I've almost let it slip with my mom, sister and friends so many times. Every time my mom calls she comments on how tired I sound. It's taken everything I have to not blurt out, "Well, yeah, because I'm pregnant!" I know it will be more fun to tell everyone in person, but the waiting is a real drag.
I'm also still very much in denial. It doesn't quite feel real yet. I go in for my first OB ultrasound (at 6 weeks) next week. Perhaps detecting the heartbeat will make it feel a little more real. I'm sure a huge part of that is that I don't feel the least bit pregnant save the tiredness. I'm a serial napper anyway so it's not that unusual for me. Although these naps aren't optional - I literally can't keep my eyes open these days.

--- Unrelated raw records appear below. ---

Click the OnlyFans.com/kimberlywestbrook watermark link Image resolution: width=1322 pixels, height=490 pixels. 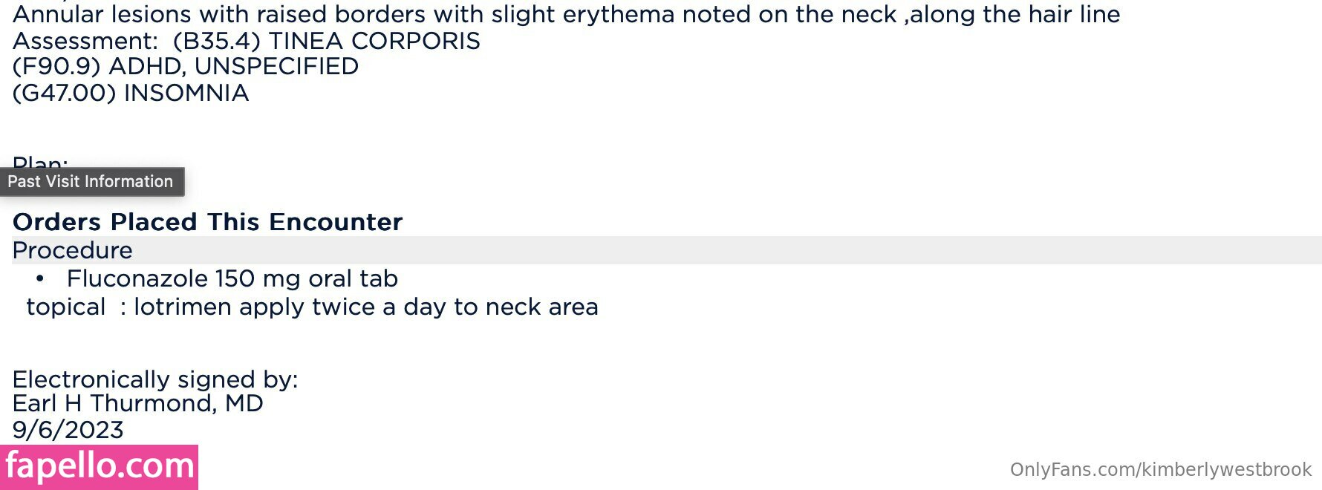point(1160,470)
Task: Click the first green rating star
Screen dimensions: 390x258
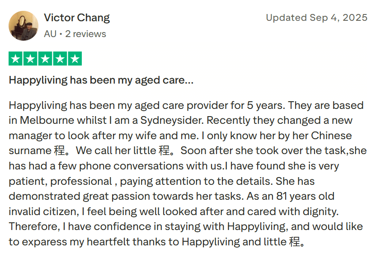Action: click(16, 59)
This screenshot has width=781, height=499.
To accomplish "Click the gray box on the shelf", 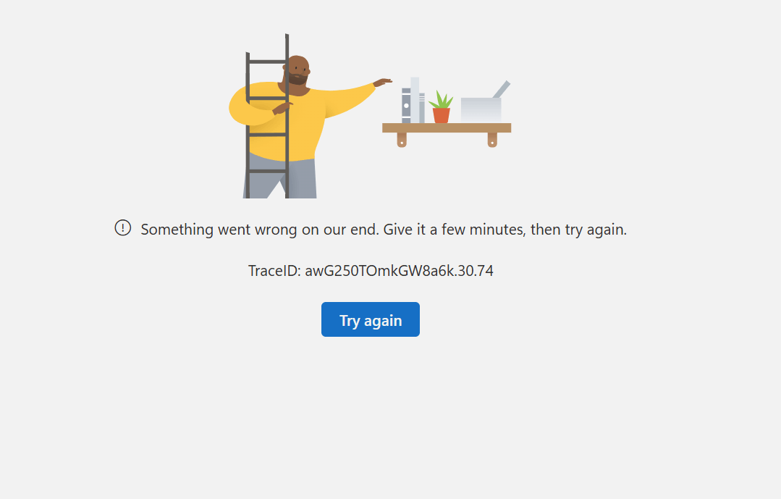I will tap(481, 109).
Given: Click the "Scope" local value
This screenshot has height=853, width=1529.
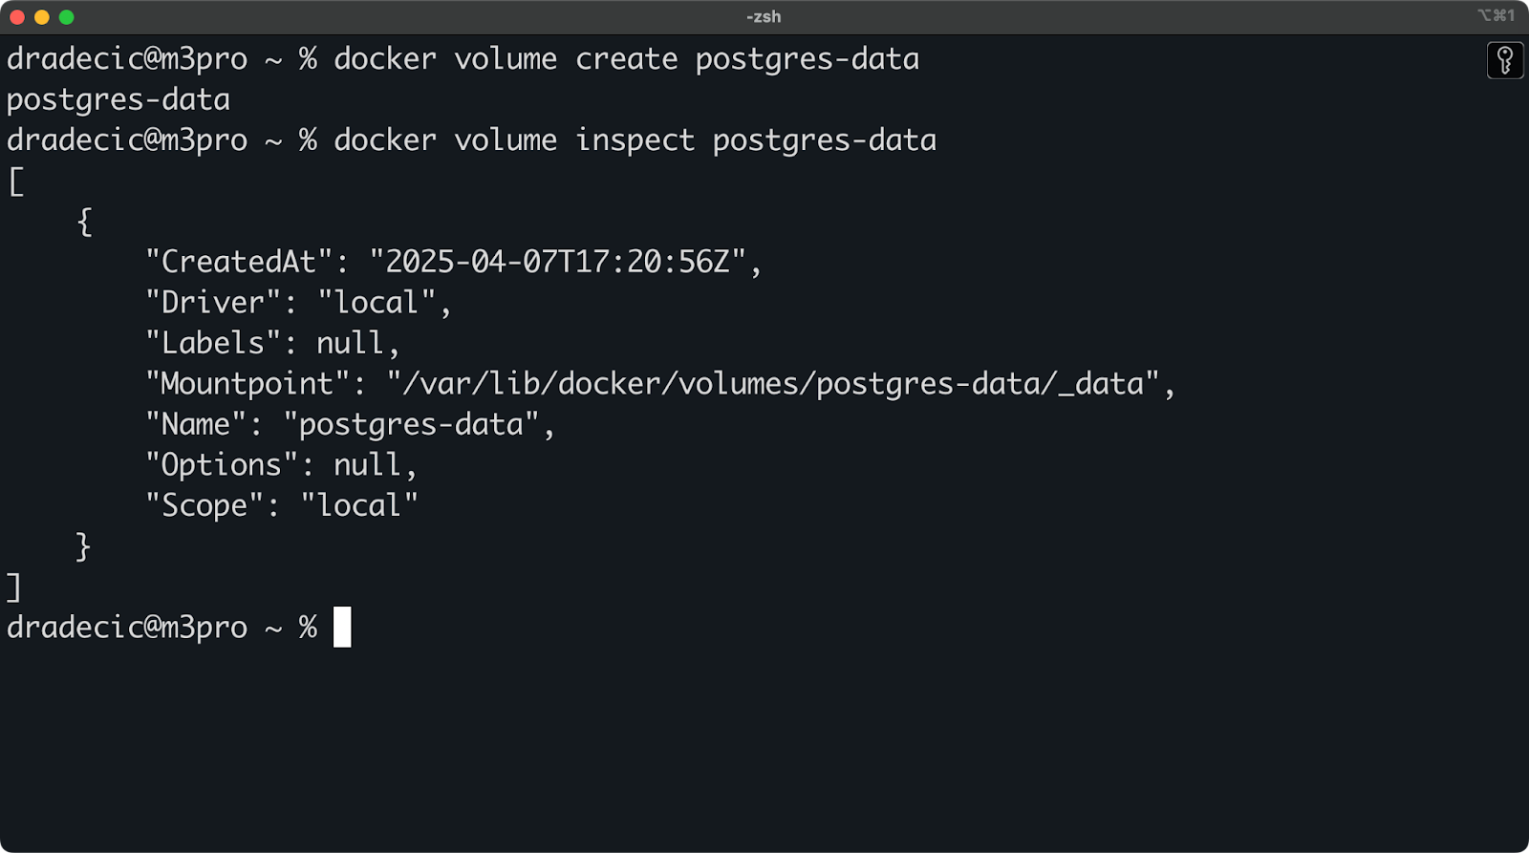Looking at the screenshot, I should tap(359, 505).
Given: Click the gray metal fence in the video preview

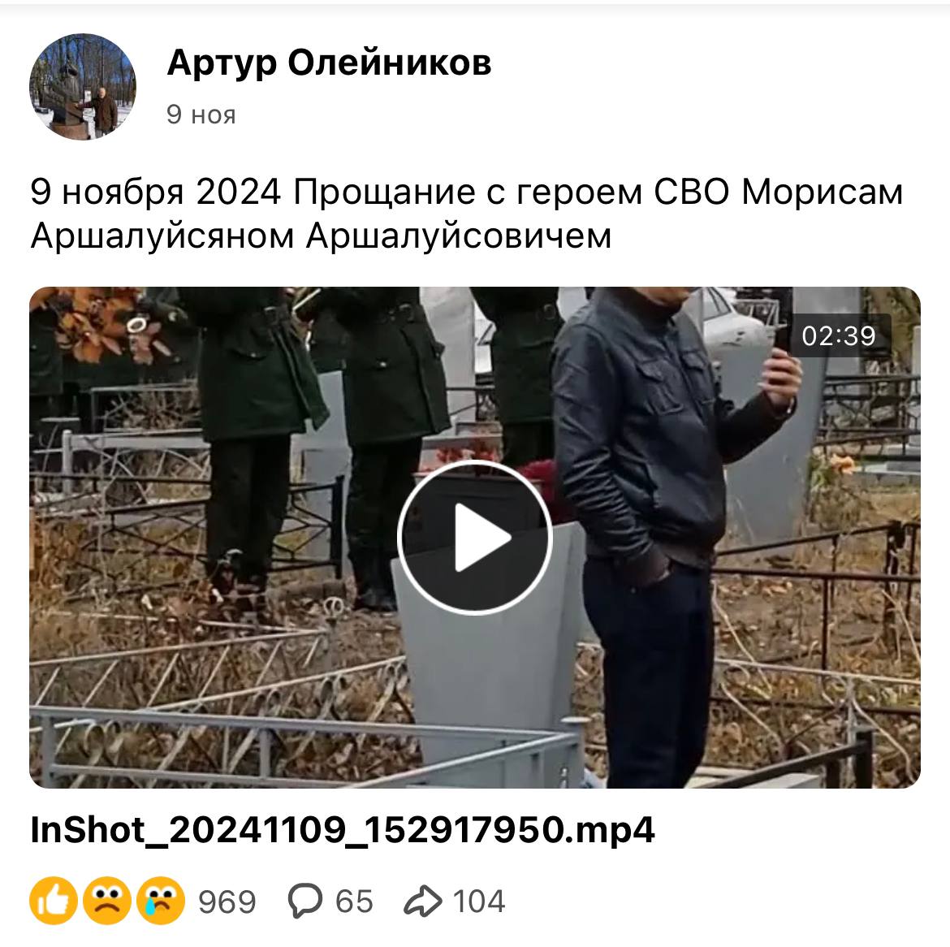Looking at the screenshot, I should pos(303,739).

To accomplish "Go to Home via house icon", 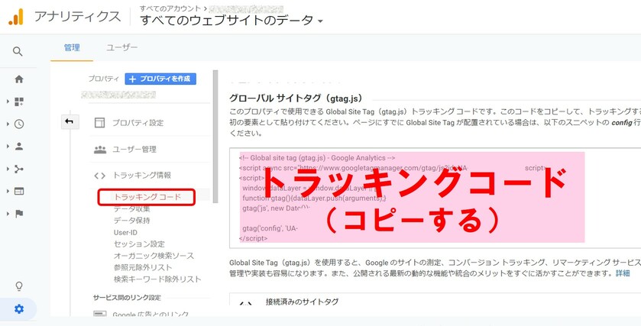I will (x=18, y=79).
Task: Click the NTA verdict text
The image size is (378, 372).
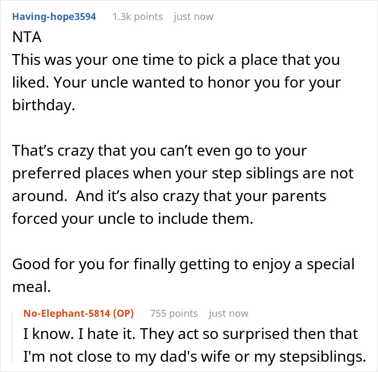Action: point(26,39)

There are no cravings or any morning sickness yet, but I also haven't had much of an appetite lately.
I just got accepted into the midwives program at George Washington Univ. Hospital. I'm so excited! It's in really high demand - people around here joke that you have to call before the urine test dries. I had a slight advantage because I found out as soon as possible through a Beta blood test. It was confirmed before most people would have even thought about buying a pregnancy test. But even with that advantage, I was nervous they would already be full for December deliveries, but they had room! I'm so excited to have the option of delivering with a low-intervention natural birth, but in a hospital setting with access to the best emergency medical care just in case it's needed.